The first-ever Youth Winter Olympic Games wrapped up in Innsbruck, Austria on Sunday and a big part of the games had nothing to do with race times or medals. Instead, social media was embraced as a mandatory element of games-time participation for athletes and other accredited participants.
Unlike previous games, where rights-holding broadcasters and a limited amount of accredited reporters from traditional media outlets were allowed to write and publish pictures about the games, this time around the athletes, volunteers, spectators and officials were encouraged to use social media during the games,
Rob Clancy, a television producer who worked for the Olympic Broadcasting Services in Innsbruck, said he noticed a lot more Facebook posts in the lead up to the games and that athletes were encouraged to use social media, “which means it’s something that the [International Olympic Committee] is very aware of and wants to embrace rather than be fearful of.”

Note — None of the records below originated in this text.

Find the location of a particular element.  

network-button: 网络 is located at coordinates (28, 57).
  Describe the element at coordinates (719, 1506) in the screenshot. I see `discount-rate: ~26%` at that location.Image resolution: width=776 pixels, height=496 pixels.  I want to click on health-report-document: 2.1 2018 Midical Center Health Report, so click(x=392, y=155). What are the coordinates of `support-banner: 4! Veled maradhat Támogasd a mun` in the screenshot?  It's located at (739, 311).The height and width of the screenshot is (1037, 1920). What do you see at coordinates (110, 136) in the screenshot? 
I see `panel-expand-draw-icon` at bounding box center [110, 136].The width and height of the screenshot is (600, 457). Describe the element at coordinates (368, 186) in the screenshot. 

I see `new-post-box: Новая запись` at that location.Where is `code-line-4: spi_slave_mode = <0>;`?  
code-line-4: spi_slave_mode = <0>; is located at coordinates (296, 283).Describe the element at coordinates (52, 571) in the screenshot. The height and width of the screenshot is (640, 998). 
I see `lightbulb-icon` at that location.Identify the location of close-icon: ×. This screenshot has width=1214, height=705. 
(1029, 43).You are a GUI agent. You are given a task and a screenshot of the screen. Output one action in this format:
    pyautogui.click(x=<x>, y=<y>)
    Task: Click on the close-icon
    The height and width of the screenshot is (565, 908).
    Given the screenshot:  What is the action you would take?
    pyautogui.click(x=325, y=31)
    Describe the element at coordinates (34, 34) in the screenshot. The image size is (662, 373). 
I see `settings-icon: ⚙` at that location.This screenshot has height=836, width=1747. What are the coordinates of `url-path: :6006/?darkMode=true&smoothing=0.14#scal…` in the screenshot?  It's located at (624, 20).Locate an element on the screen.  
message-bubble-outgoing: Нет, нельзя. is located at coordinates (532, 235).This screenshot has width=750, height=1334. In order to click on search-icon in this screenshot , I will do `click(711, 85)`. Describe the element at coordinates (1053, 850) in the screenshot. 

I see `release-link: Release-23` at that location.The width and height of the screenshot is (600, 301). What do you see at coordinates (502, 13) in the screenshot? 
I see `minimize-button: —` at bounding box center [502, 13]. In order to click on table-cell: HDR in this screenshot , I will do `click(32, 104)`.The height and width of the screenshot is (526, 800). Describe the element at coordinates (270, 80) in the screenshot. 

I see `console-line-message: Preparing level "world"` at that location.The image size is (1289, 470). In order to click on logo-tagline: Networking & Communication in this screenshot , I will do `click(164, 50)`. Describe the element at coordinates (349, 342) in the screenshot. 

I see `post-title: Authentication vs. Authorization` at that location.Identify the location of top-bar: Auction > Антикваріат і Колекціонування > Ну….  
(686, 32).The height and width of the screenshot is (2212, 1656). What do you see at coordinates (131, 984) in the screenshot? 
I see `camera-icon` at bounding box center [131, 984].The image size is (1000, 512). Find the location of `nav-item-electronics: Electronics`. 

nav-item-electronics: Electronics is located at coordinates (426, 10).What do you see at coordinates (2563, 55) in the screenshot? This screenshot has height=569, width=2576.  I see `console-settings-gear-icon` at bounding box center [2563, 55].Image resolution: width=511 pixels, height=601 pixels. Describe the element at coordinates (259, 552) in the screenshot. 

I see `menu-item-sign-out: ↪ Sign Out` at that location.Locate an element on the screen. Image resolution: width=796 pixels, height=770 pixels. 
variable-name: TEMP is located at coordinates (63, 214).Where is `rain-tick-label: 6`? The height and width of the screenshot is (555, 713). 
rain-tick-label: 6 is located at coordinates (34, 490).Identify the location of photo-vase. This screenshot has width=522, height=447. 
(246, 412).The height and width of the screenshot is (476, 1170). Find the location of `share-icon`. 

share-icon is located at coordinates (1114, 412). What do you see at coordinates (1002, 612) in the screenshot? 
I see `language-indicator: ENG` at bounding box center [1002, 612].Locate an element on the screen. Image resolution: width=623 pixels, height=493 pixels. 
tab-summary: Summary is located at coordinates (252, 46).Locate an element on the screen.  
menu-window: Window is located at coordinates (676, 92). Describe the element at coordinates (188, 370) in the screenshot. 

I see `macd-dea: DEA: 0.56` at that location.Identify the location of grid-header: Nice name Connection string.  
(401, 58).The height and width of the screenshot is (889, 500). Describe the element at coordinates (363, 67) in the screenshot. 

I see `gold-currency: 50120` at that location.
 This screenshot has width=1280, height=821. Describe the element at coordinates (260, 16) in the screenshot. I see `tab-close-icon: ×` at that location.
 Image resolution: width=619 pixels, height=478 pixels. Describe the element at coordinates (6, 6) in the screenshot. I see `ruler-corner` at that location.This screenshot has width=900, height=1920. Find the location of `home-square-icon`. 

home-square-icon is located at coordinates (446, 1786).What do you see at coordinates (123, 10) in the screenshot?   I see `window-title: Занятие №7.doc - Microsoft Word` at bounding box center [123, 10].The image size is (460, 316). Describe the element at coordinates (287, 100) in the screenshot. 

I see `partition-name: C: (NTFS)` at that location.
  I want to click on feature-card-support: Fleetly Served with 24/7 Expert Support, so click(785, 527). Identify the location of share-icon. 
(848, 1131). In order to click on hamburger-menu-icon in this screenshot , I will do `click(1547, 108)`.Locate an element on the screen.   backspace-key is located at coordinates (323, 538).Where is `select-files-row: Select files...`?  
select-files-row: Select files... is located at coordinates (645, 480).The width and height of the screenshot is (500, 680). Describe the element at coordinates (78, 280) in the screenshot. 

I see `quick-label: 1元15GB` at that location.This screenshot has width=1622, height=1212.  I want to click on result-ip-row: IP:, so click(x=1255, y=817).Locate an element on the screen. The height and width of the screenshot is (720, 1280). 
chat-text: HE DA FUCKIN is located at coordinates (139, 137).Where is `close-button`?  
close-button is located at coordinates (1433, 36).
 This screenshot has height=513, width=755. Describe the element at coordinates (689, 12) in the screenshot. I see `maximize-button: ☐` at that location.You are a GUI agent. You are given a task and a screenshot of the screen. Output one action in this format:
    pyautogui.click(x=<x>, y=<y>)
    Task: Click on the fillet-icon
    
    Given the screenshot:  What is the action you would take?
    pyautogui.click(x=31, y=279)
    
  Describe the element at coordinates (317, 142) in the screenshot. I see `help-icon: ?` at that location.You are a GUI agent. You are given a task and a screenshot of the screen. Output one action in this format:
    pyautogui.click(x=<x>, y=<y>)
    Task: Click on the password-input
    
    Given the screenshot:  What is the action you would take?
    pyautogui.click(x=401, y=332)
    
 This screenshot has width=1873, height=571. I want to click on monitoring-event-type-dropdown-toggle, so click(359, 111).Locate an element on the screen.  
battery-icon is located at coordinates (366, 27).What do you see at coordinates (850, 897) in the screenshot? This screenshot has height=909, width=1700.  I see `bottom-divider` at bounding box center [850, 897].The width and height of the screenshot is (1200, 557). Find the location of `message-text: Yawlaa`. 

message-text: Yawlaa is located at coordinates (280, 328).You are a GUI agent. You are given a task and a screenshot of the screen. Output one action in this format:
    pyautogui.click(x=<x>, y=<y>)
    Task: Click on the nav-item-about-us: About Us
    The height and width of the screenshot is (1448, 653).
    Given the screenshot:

The IOC has embraced social media so much that they even released guidelines for any accredited personnel on how to use social media during the Youth Olympics. Participants were encouraged to write in a first-person, non-commercial way that banned obscenities and the posting of videos of competitions or ceremonies (likely due to a conflict with their own broadcasting services, which captured video footage).
A ‘Culture and Education program’ was a mandatory part of the Games for athletes, and included team-building exercises and social media workshops for athletes and volunteers to teach them how to use popular sites like Facebook and Twitter responsibly.
And since there was no live-TV coverage, media volunteers live-Tweeted the results of the races and games and received instant feedback from Twitter users who wanted to follow the games back home.
To give you an idea of how much social media has changed the communication of Olympic officials, at the start of the Vancouver 2010 Winter Olympic Games, the IOC had five Facebook fans and now it has millions through Facebook, Twitter, YouTube and its other social media channels.
An officially-sponsored contest which had Olympic fans copy a photo of their favourite athletes in order to win a trip to the London 2012 Games could only be entered through Twitter. With over 100,000 unique visitors to the contest’s website since mid-November 2011, it’s no wonder the IOC has embraced their Twitter platform.
Back to the athletes, social media was even used to help the Canadian men’s ice hockey team (who finished with a bronze medal). The players used social media to bond, since they were selected from across the country by a draw and had never played with each other before the games.
The boys had one day in Toronto where they met and did some team-building exercises, but used the Internet to otherwise interact.
So, were you surprised to learn that social media is now a dominant part of the world of top-class athletes? How do you think the IOC should use social media for the upcoming London 2012 Olympic Games?